Port shop owner relies on trusty 1922 Singer to keep clothes in stitches

Port Washington seamstress Jane Guetchidjian knows most people aren’t interested in mastering the fine art of fixing a zipper or altering a
seam.

“Sewing is a lot like cooking. Once you learn the basics, you can do pretty much anything. But people just want to get it done, so they
bring it to me,” Guetchidjian said.

“It really is an art, like cooking. Once you know how to sew, you can make your clothes really fit well.”

Her shop, Jane’s Handy Sewing, located in a storefront at 129 W. Washington St., is truly a one-woman operation.

The cozy shop is filled with clothes waiting to be mended, as well as an array of craft items made by Guetchidjian and people she knows.

“I grew up in the restaurant business, but I married a tailor and started sewing when my husband opened a tailor shop — Frenchy’s
Tailoring — in Thiensville,” she said.

The couple ran that shop for 20 years.

Her husband has since passed away, but Guetchidjian has kept the tailoring business going.

She points to a well-used 1922 Singer sewing machine that was a fixture at the Thiensville shop.

“This is my workhorse. I use it every day. It is like my Chevy truck — all it needs is to be cleaned and a little oil and it keeps going and
going,” Guetchidjian said.

She said she does about 90% of her work on one of three machines she has in the shop, with hand work reserved for things like sewing on
buttons.

Guetchidjian said a lot of her business comes from customers of thrift stores who find a well-made garment for a good price, but want it to
fit them better.

“A lot of the clothes people buy off the rack don’t fit them because stores don’t carry an unlimited number of sizes. That seems to be
especially true for men’s clothes,” she said.

But, Guetchidjian said, it is not all about making sales, even though she keeps her prices reasonable.

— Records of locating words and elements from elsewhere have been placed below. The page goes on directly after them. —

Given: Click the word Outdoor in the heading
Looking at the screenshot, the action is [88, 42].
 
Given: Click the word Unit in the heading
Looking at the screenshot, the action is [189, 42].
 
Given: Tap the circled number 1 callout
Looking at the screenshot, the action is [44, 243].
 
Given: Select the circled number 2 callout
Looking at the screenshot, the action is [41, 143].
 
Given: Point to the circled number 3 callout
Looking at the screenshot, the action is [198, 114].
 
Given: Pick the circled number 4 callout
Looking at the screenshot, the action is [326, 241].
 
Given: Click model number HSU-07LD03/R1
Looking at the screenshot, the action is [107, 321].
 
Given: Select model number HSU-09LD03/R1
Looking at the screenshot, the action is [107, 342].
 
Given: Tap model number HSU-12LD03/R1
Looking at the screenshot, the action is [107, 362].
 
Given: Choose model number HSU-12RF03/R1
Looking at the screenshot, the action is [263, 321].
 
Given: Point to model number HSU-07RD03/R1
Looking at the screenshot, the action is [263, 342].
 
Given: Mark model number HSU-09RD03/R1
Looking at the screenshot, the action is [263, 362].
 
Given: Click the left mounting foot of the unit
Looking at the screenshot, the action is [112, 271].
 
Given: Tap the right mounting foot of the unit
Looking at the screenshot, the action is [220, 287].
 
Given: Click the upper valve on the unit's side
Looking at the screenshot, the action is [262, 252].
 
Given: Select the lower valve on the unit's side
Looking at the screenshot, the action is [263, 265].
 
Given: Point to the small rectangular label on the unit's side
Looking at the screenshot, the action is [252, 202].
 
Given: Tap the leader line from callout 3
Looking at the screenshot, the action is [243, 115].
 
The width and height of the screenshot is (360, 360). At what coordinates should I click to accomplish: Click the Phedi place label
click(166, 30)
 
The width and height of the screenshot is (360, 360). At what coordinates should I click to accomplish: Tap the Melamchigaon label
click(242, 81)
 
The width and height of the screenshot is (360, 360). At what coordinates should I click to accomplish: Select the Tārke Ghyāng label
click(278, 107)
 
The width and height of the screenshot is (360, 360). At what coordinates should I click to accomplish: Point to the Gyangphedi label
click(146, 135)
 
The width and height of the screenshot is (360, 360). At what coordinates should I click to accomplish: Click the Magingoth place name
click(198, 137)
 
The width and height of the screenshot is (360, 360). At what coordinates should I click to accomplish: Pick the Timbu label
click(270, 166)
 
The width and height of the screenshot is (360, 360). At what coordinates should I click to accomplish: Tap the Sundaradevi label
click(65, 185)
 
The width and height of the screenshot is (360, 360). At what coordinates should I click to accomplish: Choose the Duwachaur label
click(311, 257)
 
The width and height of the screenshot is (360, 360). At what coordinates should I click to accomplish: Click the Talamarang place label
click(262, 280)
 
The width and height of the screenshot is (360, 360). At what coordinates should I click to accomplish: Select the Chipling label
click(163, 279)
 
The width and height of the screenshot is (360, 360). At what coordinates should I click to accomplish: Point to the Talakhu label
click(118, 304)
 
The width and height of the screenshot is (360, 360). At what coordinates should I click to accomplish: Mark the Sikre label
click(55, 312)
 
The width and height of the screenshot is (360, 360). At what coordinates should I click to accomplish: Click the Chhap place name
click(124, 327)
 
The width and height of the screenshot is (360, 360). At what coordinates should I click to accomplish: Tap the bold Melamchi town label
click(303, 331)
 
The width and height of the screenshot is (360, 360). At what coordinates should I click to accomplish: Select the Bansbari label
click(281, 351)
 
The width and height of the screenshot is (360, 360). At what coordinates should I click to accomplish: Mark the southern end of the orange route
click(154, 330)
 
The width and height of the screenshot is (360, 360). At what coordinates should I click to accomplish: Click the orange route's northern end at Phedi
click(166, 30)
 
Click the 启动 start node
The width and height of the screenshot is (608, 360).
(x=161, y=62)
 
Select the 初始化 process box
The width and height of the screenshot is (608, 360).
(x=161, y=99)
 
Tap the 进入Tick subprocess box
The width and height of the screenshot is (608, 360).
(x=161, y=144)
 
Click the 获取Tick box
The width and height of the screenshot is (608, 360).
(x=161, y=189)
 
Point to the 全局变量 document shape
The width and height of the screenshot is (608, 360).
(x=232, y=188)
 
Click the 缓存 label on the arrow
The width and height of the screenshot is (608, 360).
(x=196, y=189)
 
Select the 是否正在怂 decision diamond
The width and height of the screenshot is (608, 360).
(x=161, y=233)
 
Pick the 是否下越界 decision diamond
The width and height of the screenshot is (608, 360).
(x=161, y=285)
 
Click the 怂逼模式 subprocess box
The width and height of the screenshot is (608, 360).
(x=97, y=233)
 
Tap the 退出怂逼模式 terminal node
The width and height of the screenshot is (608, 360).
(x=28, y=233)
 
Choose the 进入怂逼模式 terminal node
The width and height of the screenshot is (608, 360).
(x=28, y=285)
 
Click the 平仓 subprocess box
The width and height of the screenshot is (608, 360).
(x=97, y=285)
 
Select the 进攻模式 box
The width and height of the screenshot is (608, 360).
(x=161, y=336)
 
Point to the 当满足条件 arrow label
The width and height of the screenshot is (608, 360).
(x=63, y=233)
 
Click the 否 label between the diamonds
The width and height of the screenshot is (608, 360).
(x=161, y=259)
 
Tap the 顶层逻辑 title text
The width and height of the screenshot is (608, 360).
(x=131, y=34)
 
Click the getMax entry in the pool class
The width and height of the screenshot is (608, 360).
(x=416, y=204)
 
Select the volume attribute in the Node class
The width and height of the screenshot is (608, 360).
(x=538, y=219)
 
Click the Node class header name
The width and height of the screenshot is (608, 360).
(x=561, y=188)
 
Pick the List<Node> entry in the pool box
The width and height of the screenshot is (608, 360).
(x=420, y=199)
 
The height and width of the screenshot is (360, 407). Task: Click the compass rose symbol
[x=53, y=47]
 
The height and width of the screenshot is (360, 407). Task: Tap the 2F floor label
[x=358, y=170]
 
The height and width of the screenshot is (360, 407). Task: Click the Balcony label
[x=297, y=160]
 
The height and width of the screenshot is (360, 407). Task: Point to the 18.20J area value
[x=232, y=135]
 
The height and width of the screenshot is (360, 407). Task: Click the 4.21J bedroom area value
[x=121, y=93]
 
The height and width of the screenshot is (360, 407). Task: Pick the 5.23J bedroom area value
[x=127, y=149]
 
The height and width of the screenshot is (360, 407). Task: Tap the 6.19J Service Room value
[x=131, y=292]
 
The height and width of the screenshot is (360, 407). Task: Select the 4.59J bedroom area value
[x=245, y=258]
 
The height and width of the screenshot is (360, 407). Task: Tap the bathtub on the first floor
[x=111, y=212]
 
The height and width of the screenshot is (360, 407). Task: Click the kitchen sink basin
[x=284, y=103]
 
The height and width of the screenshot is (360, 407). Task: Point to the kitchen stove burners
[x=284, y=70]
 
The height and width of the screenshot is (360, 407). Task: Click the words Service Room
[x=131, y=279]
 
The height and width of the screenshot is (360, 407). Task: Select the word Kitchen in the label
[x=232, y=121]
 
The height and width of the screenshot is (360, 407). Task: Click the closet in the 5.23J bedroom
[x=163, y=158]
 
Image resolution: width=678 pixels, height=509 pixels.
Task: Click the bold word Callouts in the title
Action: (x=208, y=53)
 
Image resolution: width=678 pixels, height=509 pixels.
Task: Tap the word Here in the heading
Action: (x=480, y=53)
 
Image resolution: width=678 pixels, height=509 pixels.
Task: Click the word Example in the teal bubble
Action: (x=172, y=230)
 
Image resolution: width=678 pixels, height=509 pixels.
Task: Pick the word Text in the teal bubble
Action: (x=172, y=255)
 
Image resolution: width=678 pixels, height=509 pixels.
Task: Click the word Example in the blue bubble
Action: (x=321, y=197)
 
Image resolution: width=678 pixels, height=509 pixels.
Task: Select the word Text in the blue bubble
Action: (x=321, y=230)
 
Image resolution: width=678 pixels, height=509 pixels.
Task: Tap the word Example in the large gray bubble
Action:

“If someone brings in a garment they want altered, I’ll tell them if the item is not worth the price it is going to cost to repair,” Guetchidjian
said.

Much of her tailoring is done on high-end clothing, like suits and dresses that are going to be worn for a special occasions.

“It used to be men wore suits to work every day and to church, but now things are super casual. When they want a suit to fit, they come to
me,” Guetchidjian said.

Her shop is open Tuesdays through Fridays, and Saturday mornings.